Ghana’s financial sector saw 16,733 reported fraud cases in 2024, an increase from 15,865 cases in the preceding year. The total value at risk from these incidents climbed by 13% to approximately GHS 99 million, according to the Bank of Ghana’s 2024 Fraud Report.
These figures highlight the growing financial cost of fraud within Ghana’s rapidly expanding digital economy. Payment service providers bore the brunt, reporting 15,673 electronic fraud cases. This demonstrates the vulnerability of Ghana’s digital payments ecosystem.
This increase in fraud cases occurs amidst extraordinary growth in Ghana’s digital payments industry. In 2024, payment service providers processed about 8.1 billion transactions, valued at GHS 3 trillion. This represents a 19% rise in transaction volumes and a 58% increase in transaction values compared to the previous year. This growth points to deeper financial inclusion and increased reliance on mobile money and fintech platforms.
Elhanan Owureku Asare, the Bank of Ghana’s Head of Fintech and Innovation, stressed the need for a comprehensive fraud prevention framework. He called for an industry-wide network linking banks, fintechs, and mobile money operators. Mr. Asare warned that current isolated security systems are insufficient against increasingly sophisticated electronic fraud.
The proposed framework would create a coordinated, real-time system for fraud detection and response across the financial sector. This addresses the challenge of modern financial transactions often spanning multiple institutions. Mr. Asare noted that a single transaction can begin in a mobile money wallet, pass through a fintech platform, and end in a bank account.
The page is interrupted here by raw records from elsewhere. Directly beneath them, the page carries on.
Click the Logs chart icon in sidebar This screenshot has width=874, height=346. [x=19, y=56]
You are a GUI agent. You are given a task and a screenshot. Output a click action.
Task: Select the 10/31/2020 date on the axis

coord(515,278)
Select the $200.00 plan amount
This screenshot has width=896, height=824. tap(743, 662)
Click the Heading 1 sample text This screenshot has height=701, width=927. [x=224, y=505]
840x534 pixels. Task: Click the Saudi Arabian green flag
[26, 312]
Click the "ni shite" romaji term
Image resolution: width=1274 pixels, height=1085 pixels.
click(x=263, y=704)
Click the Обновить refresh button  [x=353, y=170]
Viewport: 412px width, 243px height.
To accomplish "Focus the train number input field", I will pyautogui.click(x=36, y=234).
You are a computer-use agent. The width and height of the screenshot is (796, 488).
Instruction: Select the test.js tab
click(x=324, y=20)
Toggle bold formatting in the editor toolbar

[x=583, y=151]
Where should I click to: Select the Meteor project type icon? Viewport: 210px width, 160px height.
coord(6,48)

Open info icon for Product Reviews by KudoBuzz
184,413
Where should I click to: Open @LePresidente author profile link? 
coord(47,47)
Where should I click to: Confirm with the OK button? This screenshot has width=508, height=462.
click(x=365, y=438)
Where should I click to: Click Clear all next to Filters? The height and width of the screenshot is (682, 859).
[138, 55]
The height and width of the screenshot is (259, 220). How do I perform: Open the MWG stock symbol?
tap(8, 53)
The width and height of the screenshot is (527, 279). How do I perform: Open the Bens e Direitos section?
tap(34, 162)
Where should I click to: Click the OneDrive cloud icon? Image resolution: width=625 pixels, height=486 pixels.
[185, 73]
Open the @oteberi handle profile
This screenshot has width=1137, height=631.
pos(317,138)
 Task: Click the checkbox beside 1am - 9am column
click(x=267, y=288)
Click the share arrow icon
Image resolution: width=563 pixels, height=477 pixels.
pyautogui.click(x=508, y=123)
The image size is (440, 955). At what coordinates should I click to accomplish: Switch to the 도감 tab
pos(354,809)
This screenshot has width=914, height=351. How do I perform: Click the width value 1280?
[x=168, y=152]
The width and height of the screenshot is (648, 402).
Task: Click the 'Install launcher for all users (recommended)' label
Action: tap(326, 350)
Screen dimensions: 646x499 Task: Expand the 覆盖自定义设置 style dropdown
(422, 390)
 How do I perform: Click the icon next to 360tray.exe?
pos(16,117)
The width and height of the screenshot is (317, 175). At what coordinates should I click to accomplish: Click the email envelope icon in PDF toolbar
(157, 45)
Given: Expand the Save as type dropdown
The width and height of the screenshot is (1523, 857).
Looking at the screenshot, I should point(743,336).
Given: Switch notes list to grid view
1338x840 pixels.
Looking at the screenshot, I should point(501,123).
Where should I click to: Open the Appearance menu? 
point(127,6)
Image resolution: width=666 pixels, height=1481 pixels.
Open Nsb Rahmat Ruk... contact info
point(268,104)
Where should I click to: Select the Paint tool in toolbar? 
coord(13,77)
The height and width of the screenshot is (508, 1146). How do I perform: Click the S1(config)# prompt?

A weakness in one institution can expose the entire network.
The Bank of Ghana now views fraud as a system-wide threat to financial stability and consumer confidence. This is a shift from merely seeing it as an institutional risk. The low recovery rate from fraud further underscores this urgency. In 2024, only about GHS 3 million, or 4%, of the GHS 83 million at risk within banks and specialized deposit-taking institutions was recovered. This low recovery highlights issues like delayed detection and slow inter-institutional communication.
Moving forward, the financial industry will observe how quickly institutions adopt a unified approach to fraud prevention. Decision-makers must prioritize collaboration to protect the integrity of Ghana’s digital financial ecosystem. The success of this initiative will be crucial for maintaining public trust and supporting continued digital adoption.